The amendments would make gender optional on birth certificates. They have been attacked by Scott Morrison as “ridiculous” while Bill Shorten has confirmed there are no plans to adopt the measure in the party platform at the ALP national conference
Greg Walsh, a senior lecturer at the University of Notre Dame Australia and author of Religious Schools and Discrimination Law, yesterday said there were further problems with the Tasmanian bill.
“The Tasmanian parliament’s proposed changes to its anti-dis- crimination legislation could make it illegal for a person to not accept a transgender person’s gender identity, such as by declining to use their preferred personal pronoun,” Dr Walsh said.
“The proposed amendments will add the term ‘gender expression’ into the act, which is defined as including ‘personal references that manifest or express gender or gender identity’.

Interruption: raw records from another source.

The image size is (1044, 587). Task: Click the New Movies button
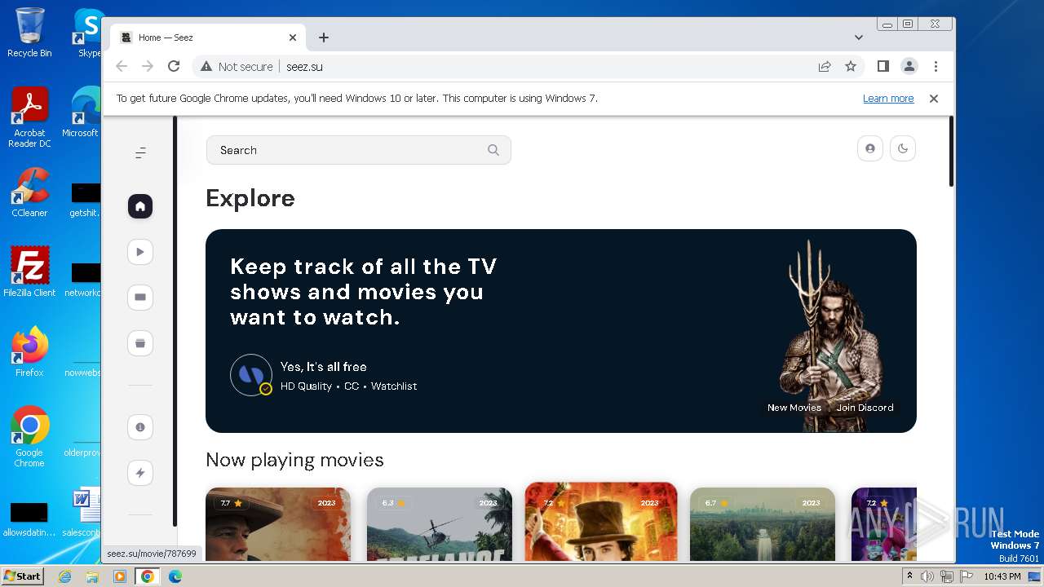coord(794,408)
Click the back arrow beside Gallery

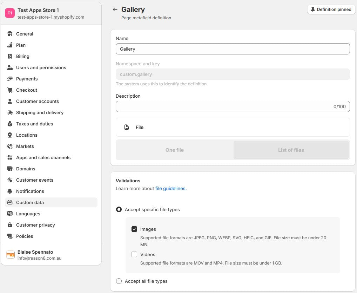115,10
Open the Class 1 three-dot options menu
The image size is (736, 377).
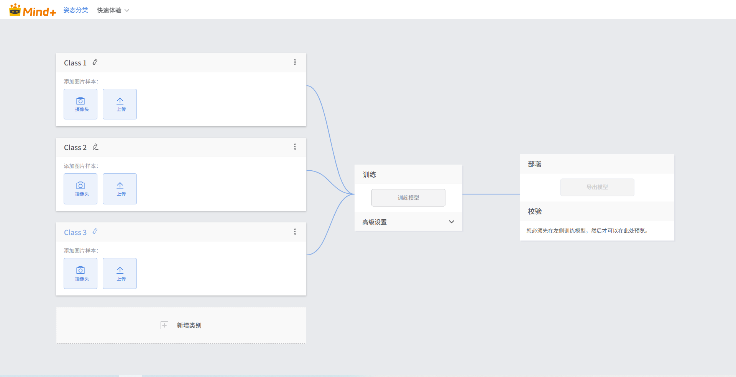click(295, 62)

“These changes will make it more likely that a person who expresses their understanding that gender is determined by our biology will breach the broad vilification provisions in Tasmania that prohibit “conduct which offends, humiliates, intimidates, insults or ridicules on grounds including gender identity’’.
“Although it is admirable that parliamentarians want to ensure those who are transgender are respected, the attempt to use state power to force individuals to use language that contradicts their deeply held beliefs is completely unacceptable.”
Advance Australia, established as a conservative rival to activist group GetUp, also made clear it would target the introduction of compelled speech. The organisation’s national director, Gerard Benedet, said the Tasmanian bill would set a “dangerous precedent” and could result in people being hauled before antidiscrimination tribunals. “It’s a slippery slope. What’s next?” he said. “It is compelled speech.
“If a trans person said to me, ‘I would prefer it if you called me or address me by X’, out of respect, you would do it. But the government has no place telling you that you must say that. The government has no right to tell you how you should think, speak or act.
“My issue is with the compelled nature of it. That people who choose not to refer to the person using their preferred pronoun could end up in an anti-discrimination tribunal or a commission where the government forces them to say something they are not comfortable with.”